---------- Input
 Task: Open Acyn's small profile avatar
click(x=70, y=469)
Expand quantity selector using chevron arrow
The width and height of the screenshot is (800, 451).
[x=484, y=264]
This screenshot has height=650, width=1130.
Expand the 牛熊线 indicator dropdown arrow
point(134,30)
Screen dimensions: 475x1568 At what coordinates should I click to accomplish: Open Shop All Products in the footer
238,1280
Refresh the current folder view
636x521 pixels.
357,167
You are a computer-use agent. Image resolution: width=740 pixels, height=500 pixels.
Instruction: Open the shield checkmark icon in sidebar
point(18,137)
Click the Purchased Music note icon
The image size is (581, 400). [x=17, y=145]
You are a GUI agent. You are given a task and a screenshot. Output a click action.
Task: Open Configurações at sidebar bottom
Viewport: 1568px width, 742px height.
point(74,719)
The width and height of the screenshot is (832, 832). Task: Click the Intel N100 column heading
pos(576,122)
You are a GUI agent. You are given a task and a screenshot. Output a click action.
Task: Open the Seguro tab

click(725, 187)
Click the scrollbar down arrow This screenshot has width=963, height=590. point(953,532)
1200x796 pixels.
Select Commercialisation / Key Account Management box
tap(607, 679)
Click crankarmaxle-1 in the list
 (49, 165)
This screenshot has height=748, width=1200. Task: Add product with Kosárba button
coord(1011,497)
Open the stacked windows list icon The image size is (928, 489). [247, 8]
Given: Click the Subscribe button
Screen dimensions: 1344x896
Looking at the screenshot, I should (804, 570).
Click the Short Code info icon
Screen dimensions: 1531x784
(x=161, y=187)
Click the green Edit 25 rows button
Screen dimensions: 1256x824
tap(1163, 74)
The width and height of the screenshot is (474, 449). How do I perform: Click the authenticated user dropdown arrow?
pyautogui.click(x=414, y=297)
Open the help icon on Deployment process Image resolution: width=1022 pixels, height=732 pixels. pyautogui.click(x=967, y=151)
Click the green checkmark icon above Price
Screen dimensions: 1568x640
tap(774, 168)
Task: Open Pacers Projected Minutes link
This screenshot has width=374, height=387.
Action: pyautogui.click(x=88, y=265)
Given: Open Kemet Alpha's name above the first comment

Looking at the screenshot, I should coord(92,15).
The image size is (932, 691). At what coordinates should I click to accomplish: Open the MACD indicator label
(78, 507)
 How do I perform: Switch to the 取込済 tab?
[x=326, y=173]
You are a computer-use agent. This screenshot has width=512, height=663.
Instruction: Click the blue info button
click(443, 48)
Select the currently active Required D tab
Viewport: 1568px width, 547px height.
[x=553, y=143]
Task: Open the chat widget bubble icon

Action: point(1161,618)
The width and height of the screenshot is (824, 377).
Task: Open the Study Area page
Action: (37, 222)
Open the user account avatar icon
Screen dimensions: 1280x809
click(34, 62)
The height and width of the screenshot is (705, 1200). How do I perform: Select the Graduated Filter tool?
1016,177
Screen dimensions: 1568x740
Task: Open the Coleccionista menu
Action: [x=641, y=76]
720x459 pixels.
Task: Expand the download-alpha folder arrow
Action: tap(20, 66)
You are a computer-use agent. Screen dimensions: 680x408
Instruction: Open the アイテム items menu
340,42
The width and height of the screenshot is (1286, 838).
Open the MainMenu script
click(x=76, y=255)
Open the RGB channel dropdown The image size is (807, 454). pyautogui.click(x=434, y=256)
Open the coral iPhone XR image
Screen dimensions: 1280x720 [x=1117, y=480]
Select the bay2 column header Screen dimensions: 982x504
--------------------
## Exercise objective:
The response must reproduce the whole listing exactly.

## Worked solution:
 Task: Open Acyn's small profile avatar
click(x=70, y=469)
Expand quantity selector using chevron arrow
The width and height of the screenshot is (800, 451).
[x=484, y=264]
This screenshot has height=650, width=1130.
Expand the 牛熊线 indicator dropdown arrow
point(134,30)
Screen dimensions: 475x1568 At what coordinates should I click to accomplish: Open Shop All Products in the footer
238,1280
Refresh the current folder view
636x521 pixels.
357,167
You are a computer-use agent. Image resolution: width=740 pixels, height=500 pixels.
Instruction: Open the shield checkmark icon in sidebar
point(18,137)
Click the Purchased Music note icon
The image size is (581, 400). [x=17, y=145]
You are a GUI agent. You are given a task and a screenshot. Output a click action.
Task: Open Configurações at sidebar bottom
Viewport: 1568px width, 742px height.
point(74,719)
The width and height of the screenshot is (832, 832). Task: Click the Intel N100 column heading
pos(576,122)
You are a GUI agent. You are given a task and a screenshot. Output a click action.
Task: Open the Seguro tab

click(725, 187)
Click the scrollbar down arrow This screenshot has width=963, height=590. point(953,532)
1200x796 pixels.
Select Commercialisation / Key Account Management box
tap(607, 679)
Click crankarmaxle-1 in the list
 (49, 165)
This screenshot has height=748, width=1200. Task: Add product with Kosárba button
coord(1011,497)
Open the stacked windows list icon The image size is (928, 489). [247, 8]
Given: Click the Subscribe button
Screen dimensions: 1344x896
Looking at the screenshot, I should (804, 570).
Click the Short Code info icon
Screen dimensions: 1531x784
(x=161, y=187)
Click the green Edit 25 rows button
Screen dimensions: 1256x824
tap(1163, 74)
The width and height of the screenshot is (474, 449). How do I perform: Click the authenticated user dropdown arrow?
pyautogui.click(x=414, y=297)
Open the help icon on Deployment process Image resolution: width=1022 pixels, height=732 pixels. pyautogui.click(x=967, y=151)
Click the green checkmark icon above Price
Screen dimensions: 1568x640
tap(774, 168)
Task: Open Pacers Projected Minutes link
This screenshot has width=374, height=387.
Action: pyautogui.click(x=88, y=265)
Given: Open Kemet Alpha's name above the first comment

Looking at the screenshot, I should coord(92,15).
The image size is (932, 691). At what coordinates should I click to accomplish: Open the MACD indicator label
(78, 507)
 How do I perform: Switch to the 取込済 tab?
[x=326, y=173]
You are a computer-use agent. This screenshot has width=512, height=663.
Instruction: Click the blue info button
click(443, 48)
Select the currently active Required D tab
Viewport: 1568px width, 547px height.
[x=553, y=143]
Task: Open the chat widget bubble icon

Action: point(1161,618)
The width and height of the screenshot is (824, 377).
Task: Open the Study Area page
Action: (37, 222)
Open the user account avatar icon
Screen dimensions: 1280x809
click(34, 62)
The height and width of the screenshot is (705, 1200). How do I perform: Select the Graduated Filter tool?
1016,177
Screen dimensions: 1568x740
Task: Open the Coleccionista menu
Action: [x=641, y=76]
720x459 pixels.
Task: Expand the download-alpha folder arrow
Action: tap(20, 66)
You are a computer-use agent. Screen dimensions: 680x408
Instruction: Open the アイテム items menu
340,42
The width and height of the screenshot is (1286, 838).
Open the MainMenu script
click(x=76, y=255)
Open the RGB channel dropdown The image size is (807, 454). pyautogui.click(x=434, y=256)
Open the coral iPhone XR image
Screen dimensions: 1280x720 [x=1117, y=480]
Select the bay2 column header Screen dimensions: 982x504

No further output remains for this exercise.